Doctors in Tacloban said they were desperate for medicine. At small makeshift clinic with shattered windows beside the city’s ruined airport tower, army and air force medics said they had treated around 1,000 people for cuts, bruises, lacerations and deep wounds.
“It’s overwhelming,” said air force Capt. Antonio Tamayo. “We need more medicine. We cannot give anti-tetanus vaccine shots because we have none.”
The longer survivors go without access to clean water, food, shelter and medical help, the greater chance of disease breaking out and people dying as a result of wounds sustained in the storm.
Thousands of typhoon victims were trying to get out of Tacloban. They camped at the airport and ran onto the tarmac when planes came in, surging past a broken iron fence and a few soldiers and police trying to control them. Most didn’t make it aboard the military flights out of the city.
Damaged infrastructure and bad communications links made a conclusive death toll difficult to estimate. The official toll from a national disaster agency rose to 1,774 yesterday.

## QUESTIONS
A: Answer these questions from the report on Tacloban:
(i) About how many people had the army and air force medics treated?
(ii) Which vaccine did Capt. Antonio Tamayo say they could not give?
(iii) What figure did the official death toll reach yesterday?
B: List every kind of injury the report on Tacloban says the medics treated.
C: Write the next part of the report on Tacloban, picking up after its last sentence.

## PROVIDED INFORMATION
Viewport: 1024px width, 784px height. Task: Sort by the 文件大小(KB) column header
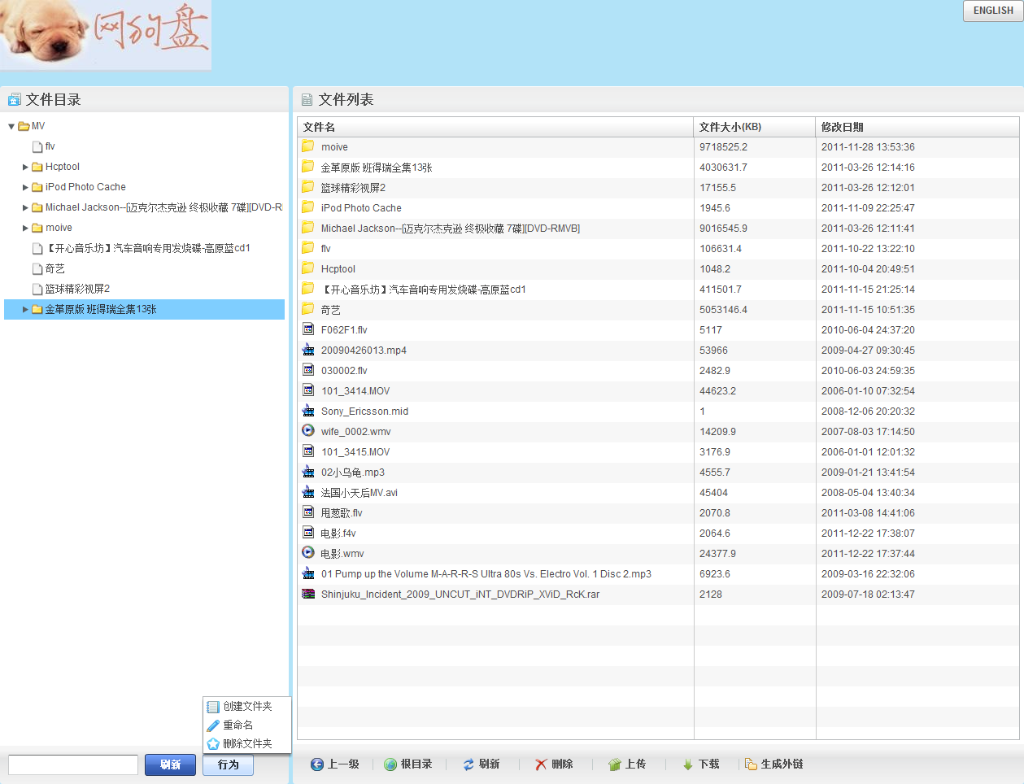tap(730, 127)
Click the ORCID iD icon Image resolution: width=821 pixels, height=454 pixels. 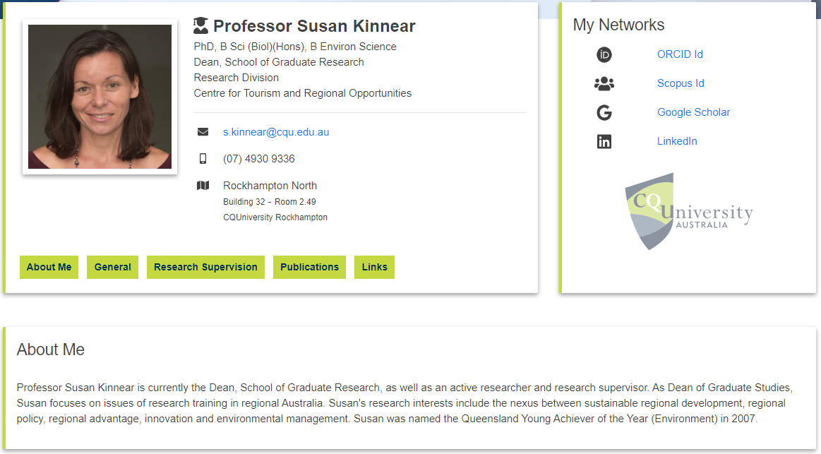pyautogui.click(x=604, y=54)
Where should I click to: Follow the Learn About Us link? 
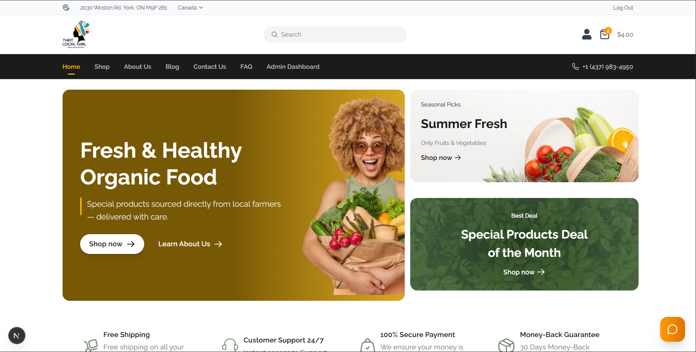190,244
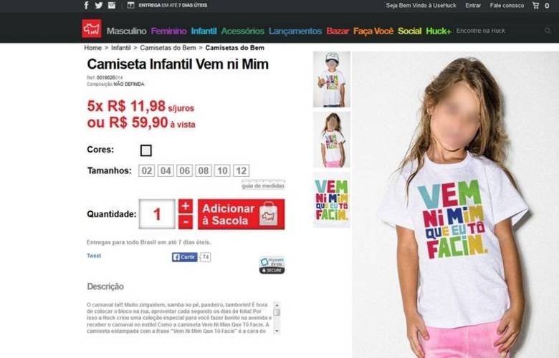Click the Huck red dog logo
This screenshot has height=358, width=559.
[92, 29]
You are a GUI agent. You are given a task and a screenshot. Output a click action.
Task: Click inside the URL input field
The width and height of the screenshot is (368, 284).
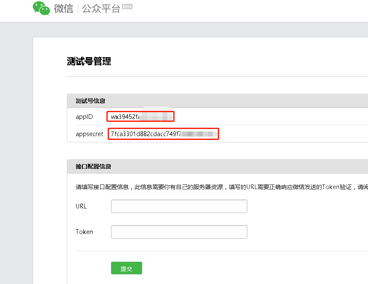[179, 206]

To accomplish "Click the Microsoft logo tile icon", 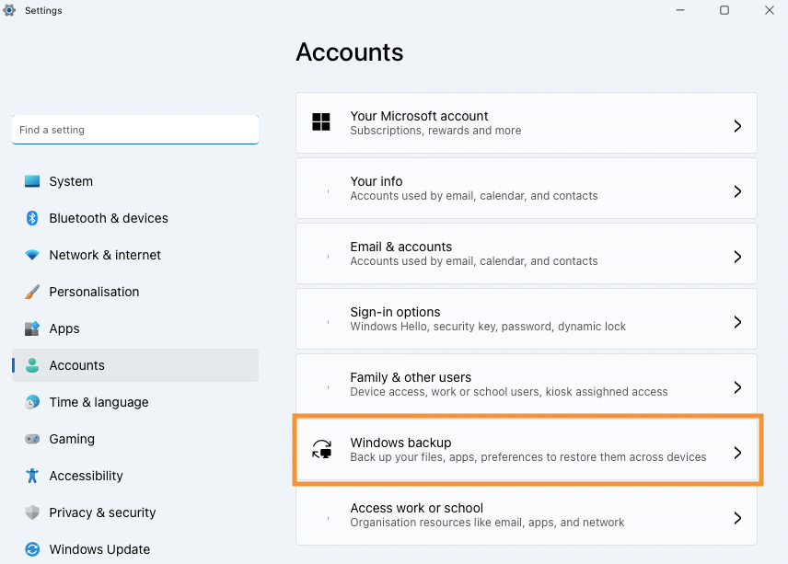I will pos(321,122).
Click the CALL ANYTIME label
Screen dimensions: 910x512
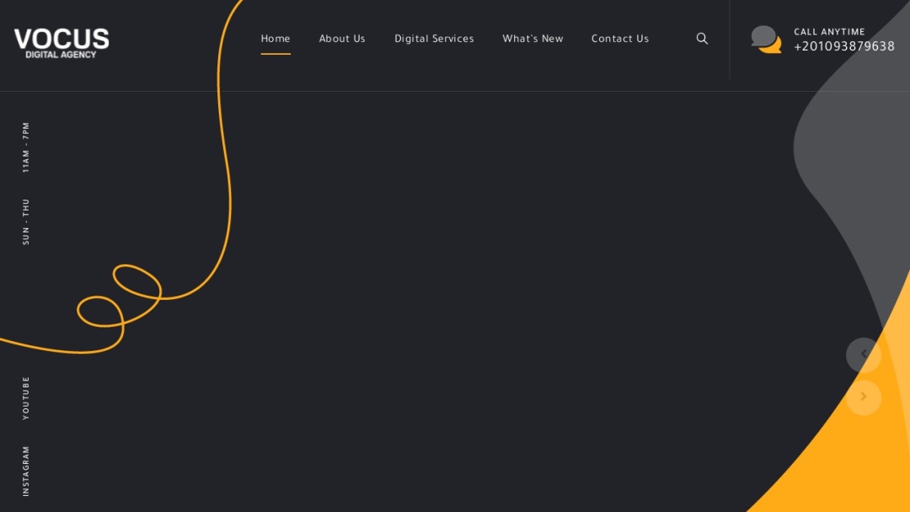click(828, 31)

## SOLVED PROBLEMS
A:
(i) Around 1,000 people.
(ii) Anti-tetanus vaccine.
(iii) 1,774.

B: Cuts, bruises, lacerations, deep wounds

C:
Earlier, two officials on the ground had said they feared as many as 10,000 might be dead, but in a televised interview on CNN yesterday, President Benigno Aquino III said the death toll could be closer to 2,000 or 2,500.
The dead, decomposing and stinking, litter the streets or are buried in the debris.
There is also growing concern about recovering corpses from throughout the disaster zone. “It really breaks your heart when you see them,” said Maj. Gen. Romeo Poquiz, commander of the 2nd Air Division.
“We’re limited with manpower, the expertise, as well as the trucks that have to transport them to different areas for identification,” Poquiz said. “Do we do a mass burial, because we can’t identify them anymore? If we do a mass burial, where do you place them?”